Referral to higher levels of care is often not feasible or affordable, and it is questionable whether that care would be helpful at all.

In general, due to a lack of experience and expertise on the ground, mounting a feasible response often requires additional resources.  So we need to be inventive and think about how we can equip our teams to respond efficiently to those diseases, but in a “simplified” way. In high-resource settings we usually have a lot of specialists and although drugs might be expensive, they are usually available and the necessary support systems, such as education, are there. In MSF there is no way that we can send all those specialists to our projects, so we need to find good models of care with simplified protocols and support through other channels, such as telemedicine.
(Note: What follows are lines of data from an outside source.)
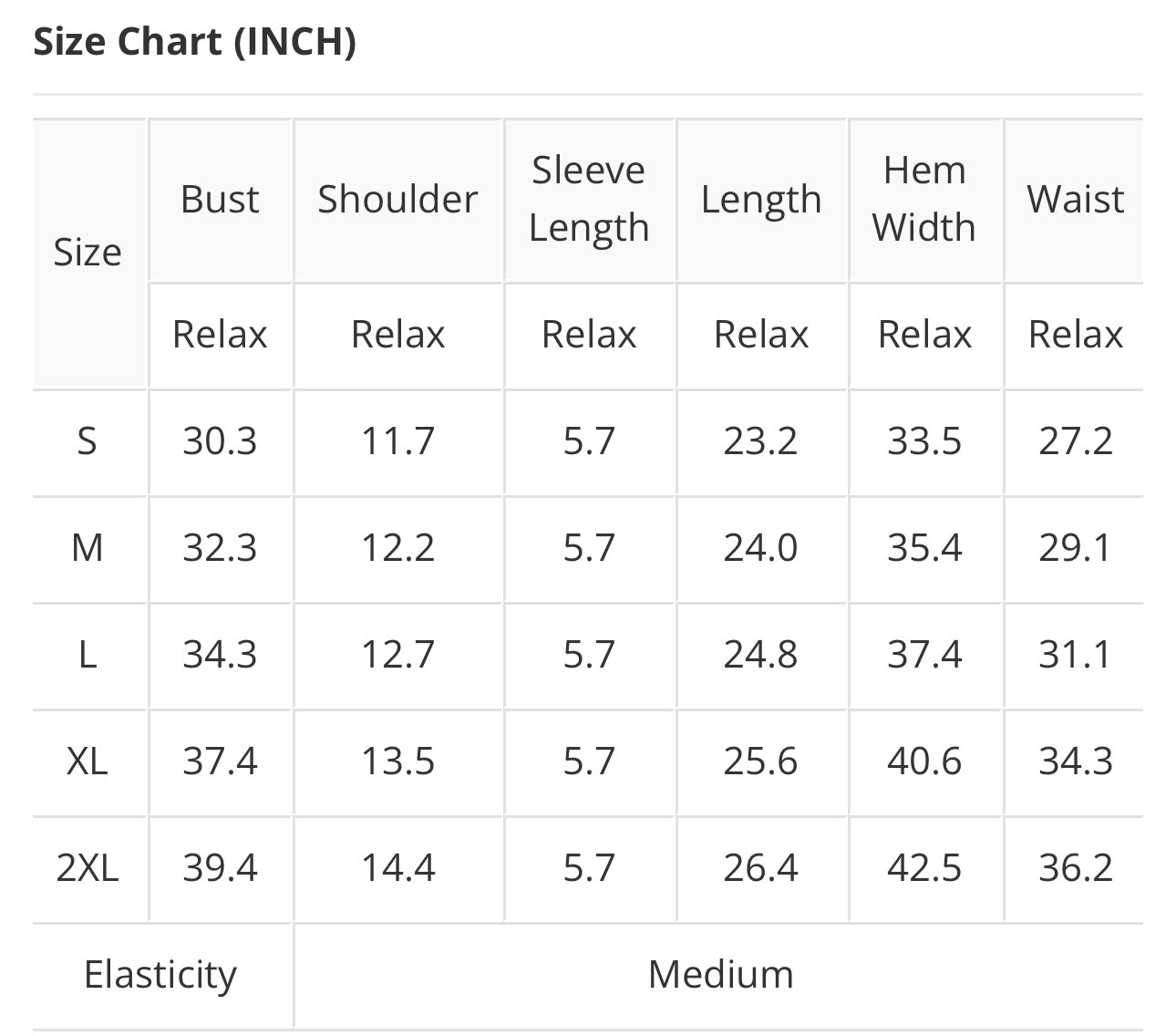Click the Medium elasticity value
1176x1036 pixels.
pos(720,975)
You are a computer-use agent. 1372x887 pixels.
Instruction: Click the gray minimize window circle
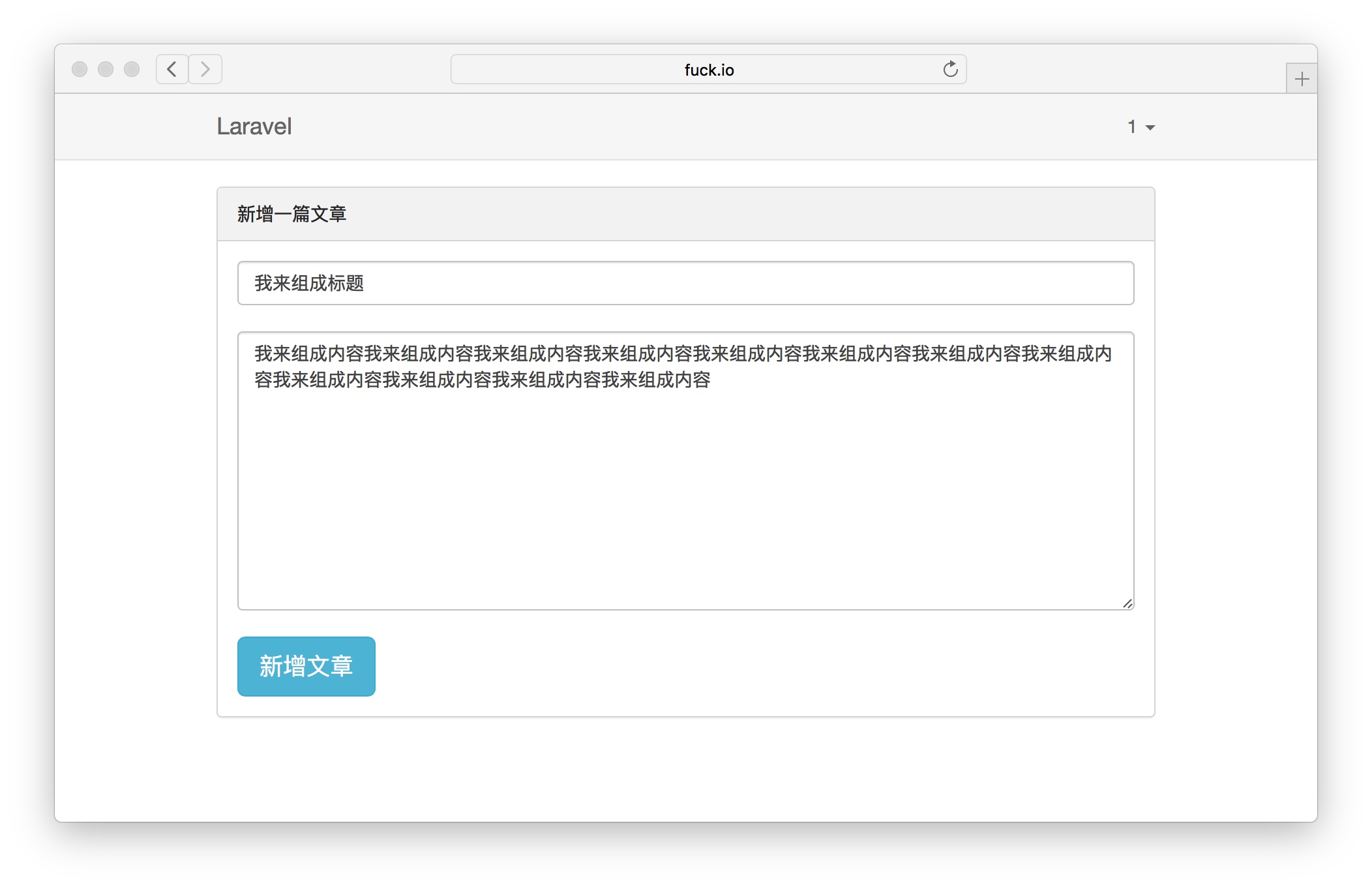tap(106, 69)
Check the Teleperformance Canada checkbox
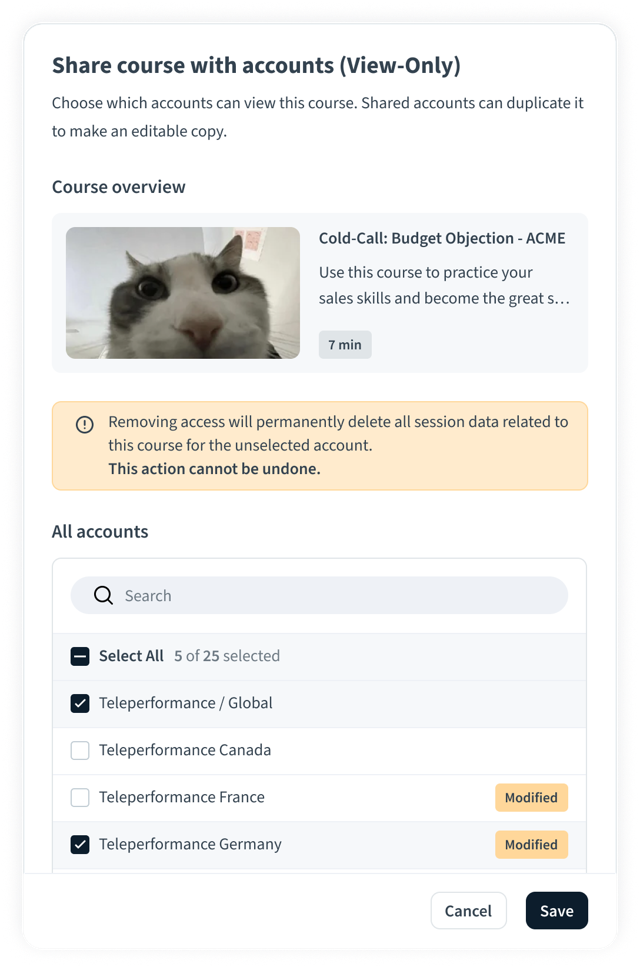This screenshot has height=967, width=640. [x=80, y=751]
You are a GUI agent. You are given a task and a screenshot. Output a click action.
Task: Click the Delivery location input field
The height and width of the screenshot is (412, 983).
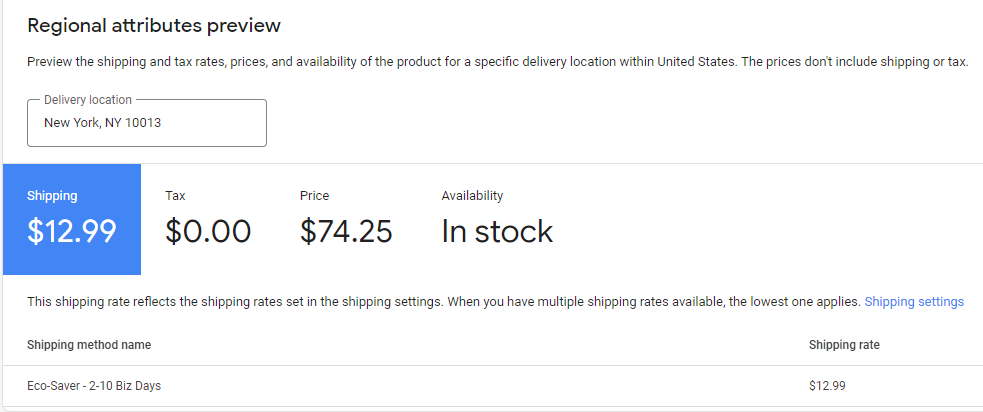[146, 123]
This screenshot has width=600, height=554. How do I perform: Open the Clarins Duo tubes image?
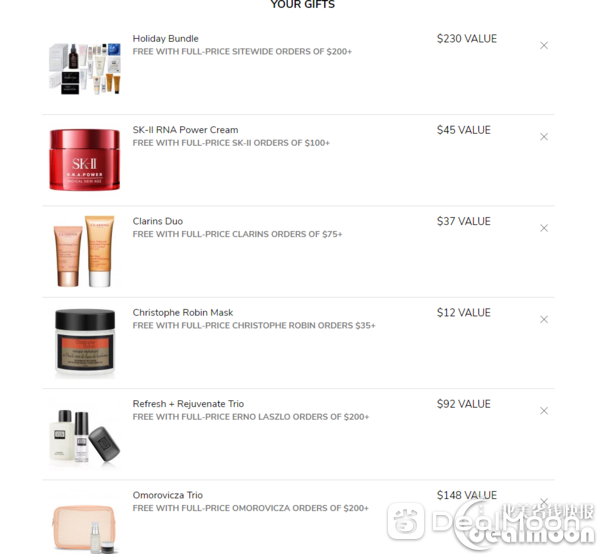[84, 251]
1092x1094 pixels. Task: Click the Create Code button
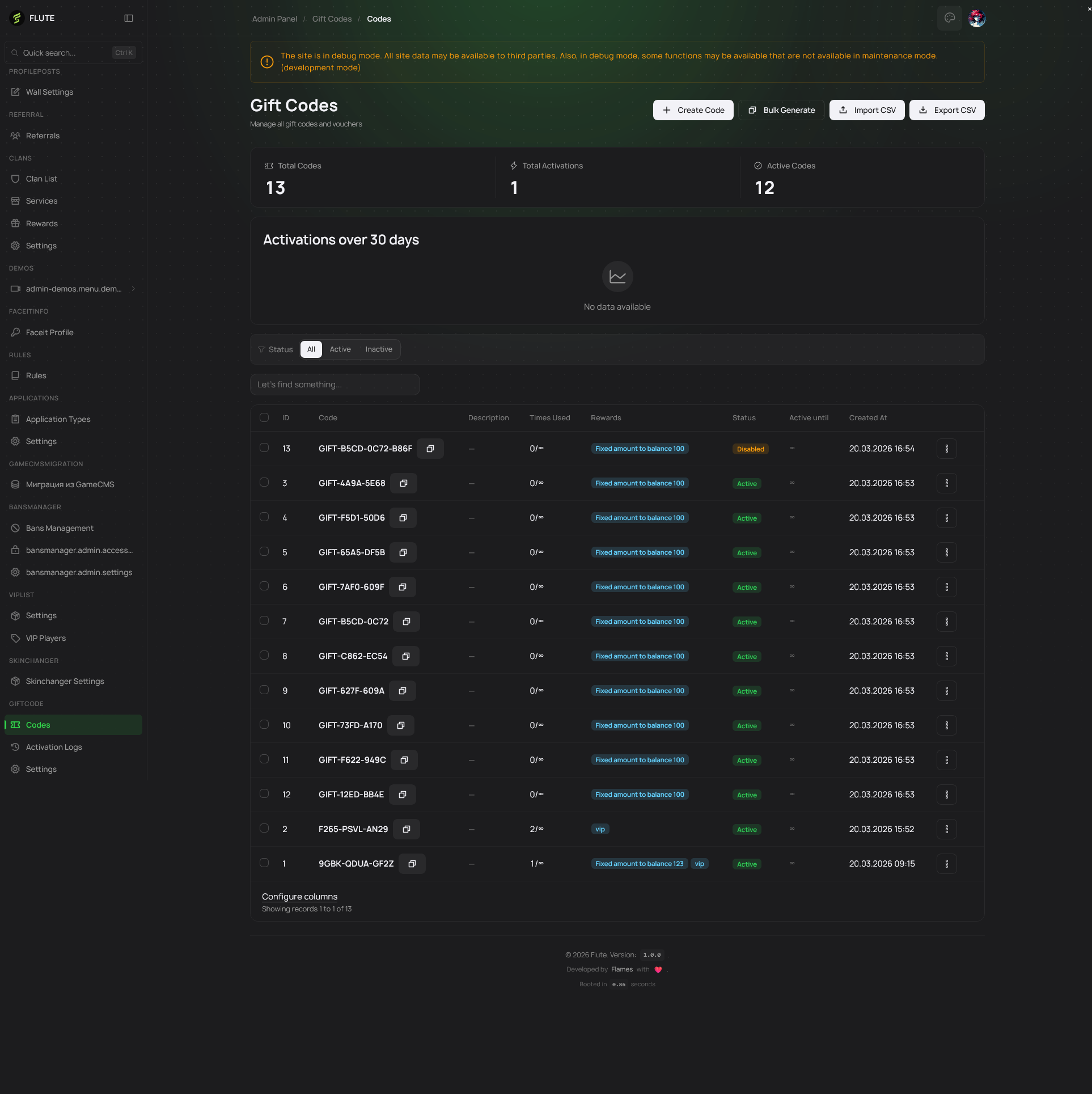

In addition, to successfully address chronic diseases, the patient and/or caregiver need to understand and develop ownership of how to deal with the disease. This requires patient education which has to be age- and patient-adapted. Overall, MSF is still very far from this.

If we decide to get further involved, we can have a big role to play here: identifying the gaps, finding better-adapted solutions and pushing for them.

Why is MSF discussing treating paediatric non-communicable diseases now?

For sure, children with non-communicable or chronic diseases are not the majority of our patients, but they do exist and there are a number of chronic conditions we could potentially address. We have started addressing some of these, such as Thalassaemia or epilepsy for example, but we still have a very long way to go. And we almost never talk about these patients and their needs. The last time we talked about chronic diseases in children was when addressing HIV. The topic of chronic diseases is too quickly put into the “too hard” basket.  But we are well-placed to take up this challenge. Of course it will need investment and commitment. We have a lot to learn, from our patients and their families, from health workers, and from others working in this field.